## START Source material

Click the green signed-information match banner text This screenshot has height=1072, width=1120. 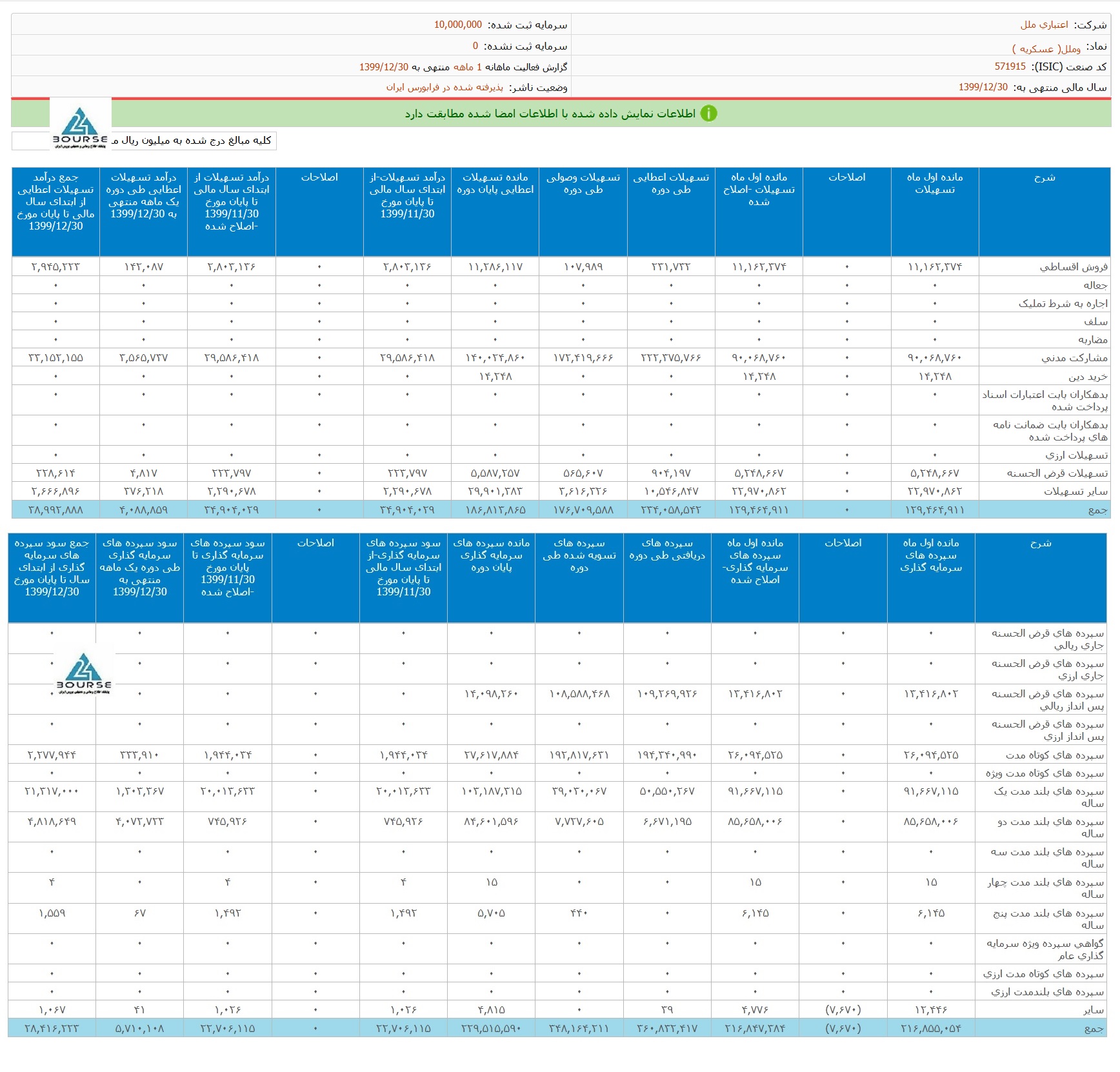(x=550, y=114)
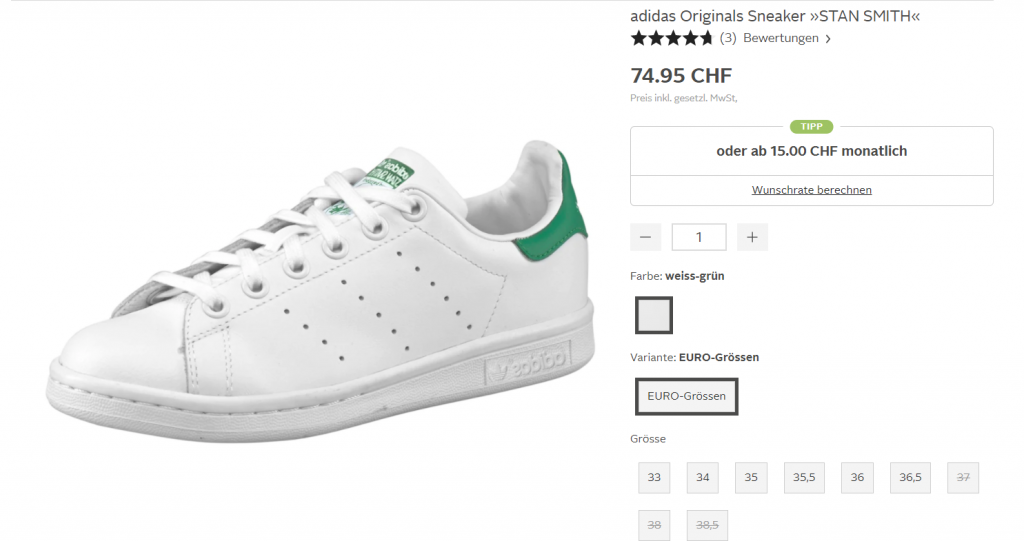Image resolution: width=1024 pixels, height=541 pixels.
Task: Select the unavailable size 38
Action: (x=654, y=524)
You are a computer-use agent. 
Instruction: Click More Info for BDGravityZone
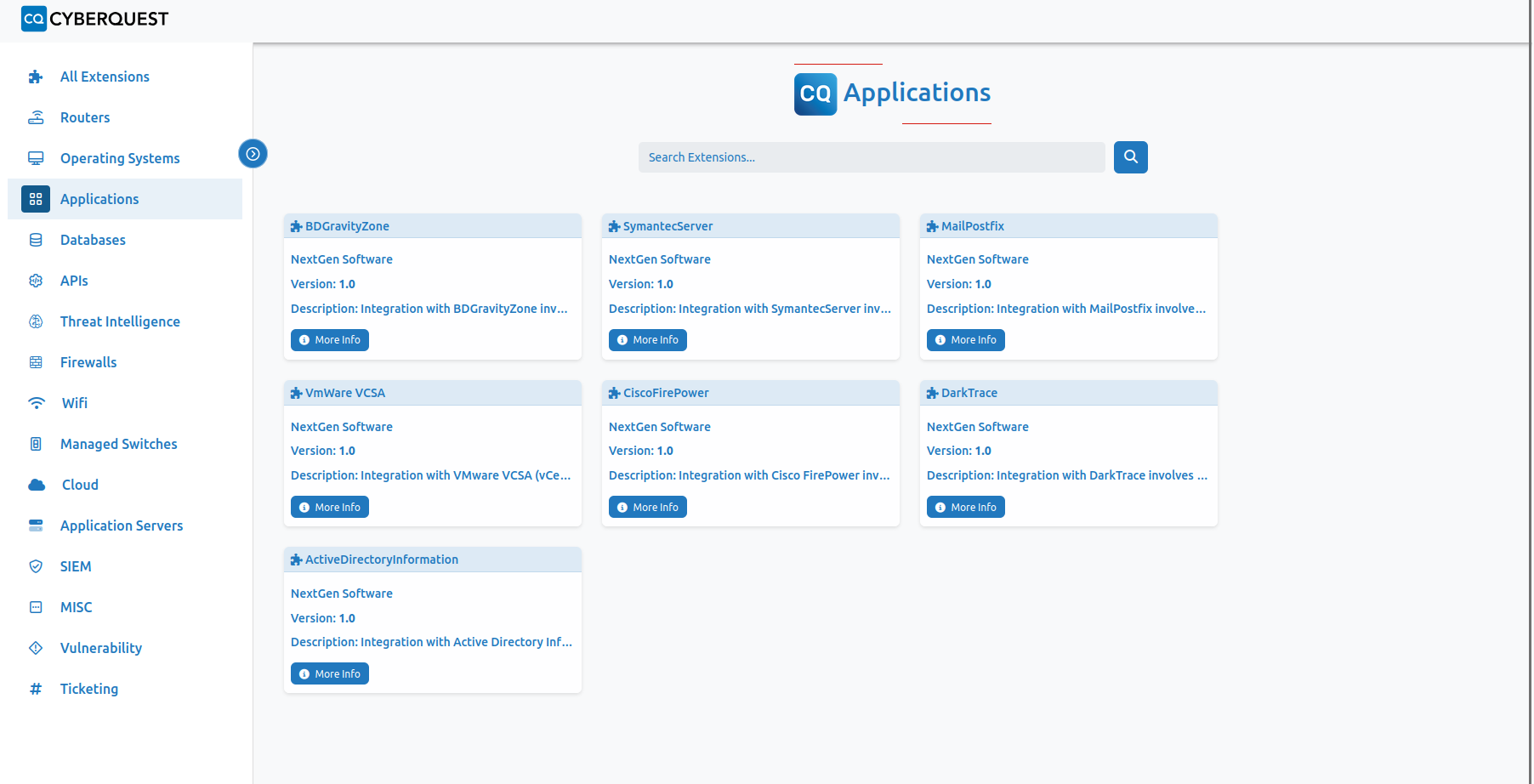(x=330, y=340)
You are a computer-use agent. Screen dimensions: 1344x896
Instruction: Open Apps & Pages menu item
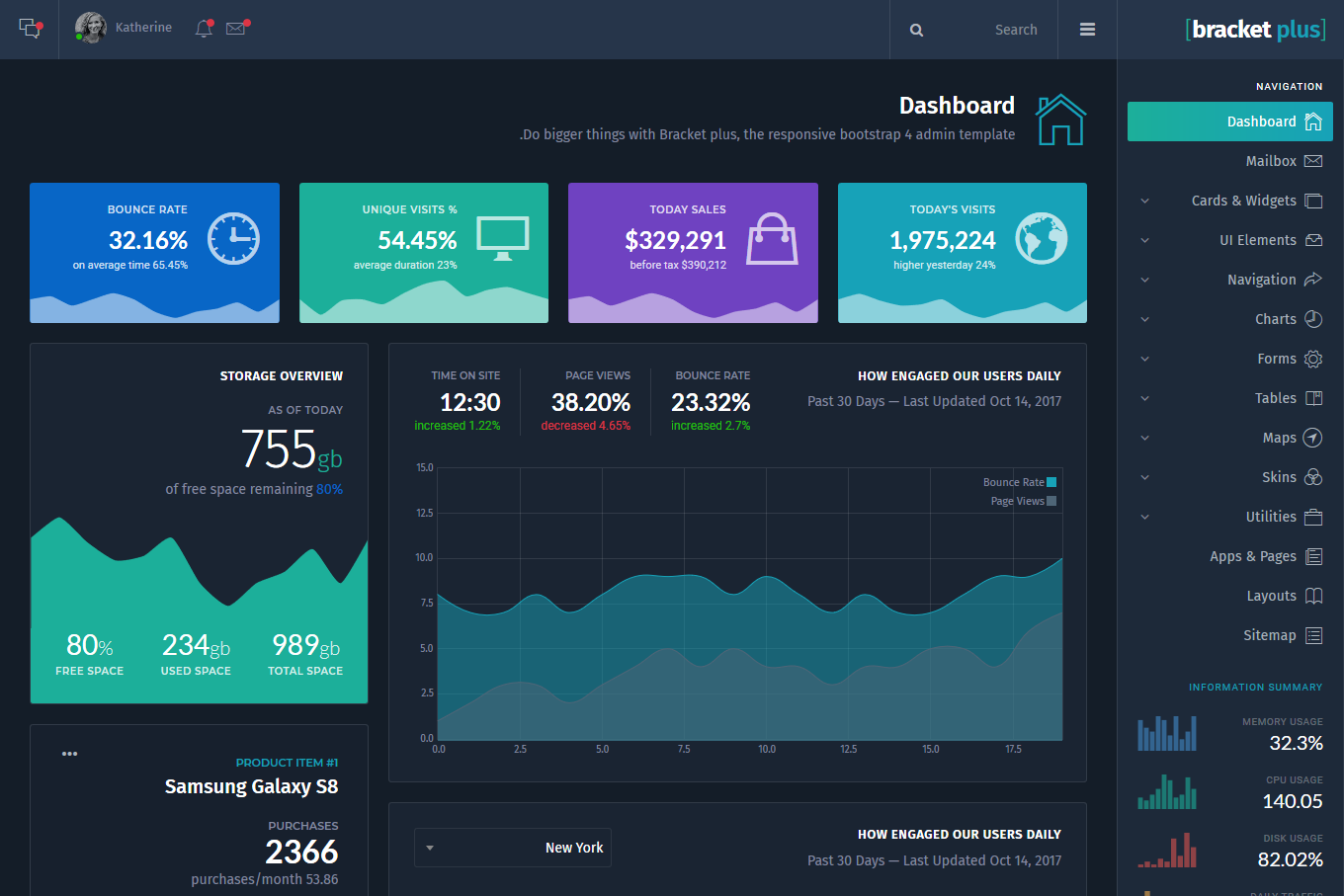click(1253, 556)
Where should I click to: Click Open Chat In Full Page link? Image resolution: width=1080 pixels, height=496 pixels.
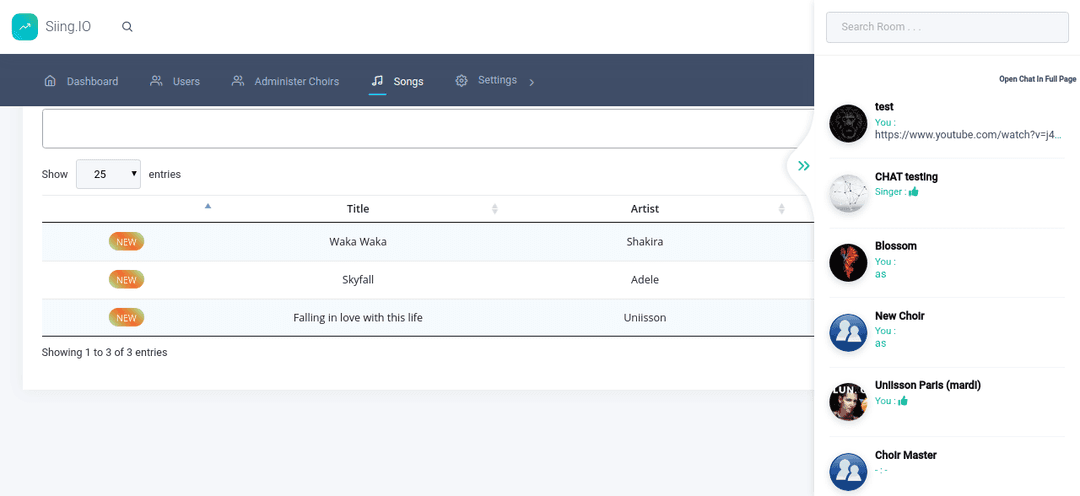[x=1037, y=79]
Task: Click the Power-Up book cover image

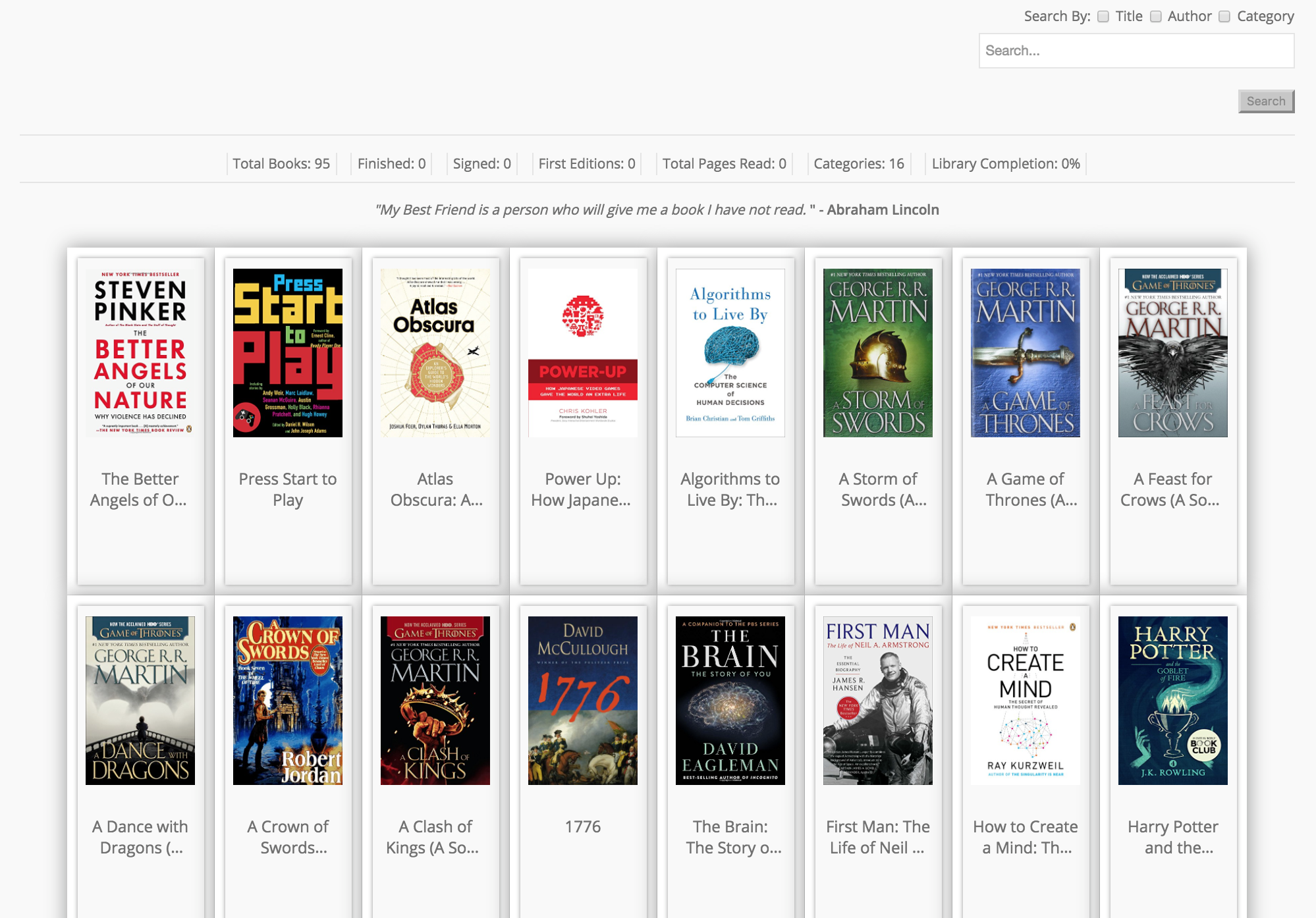Action: pyautogui.click(x=583, y=352)
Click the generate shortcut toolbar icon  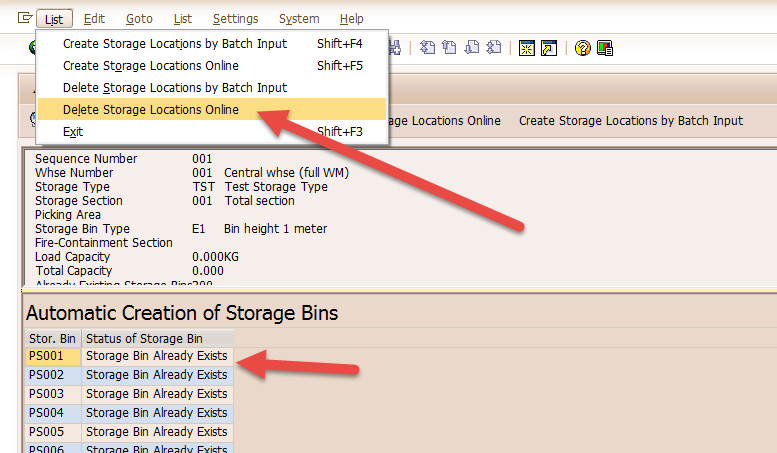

## END Source material

Instruction
Please count the lines in the entries above that contain the word "Open" and reply with only the number.

The result
2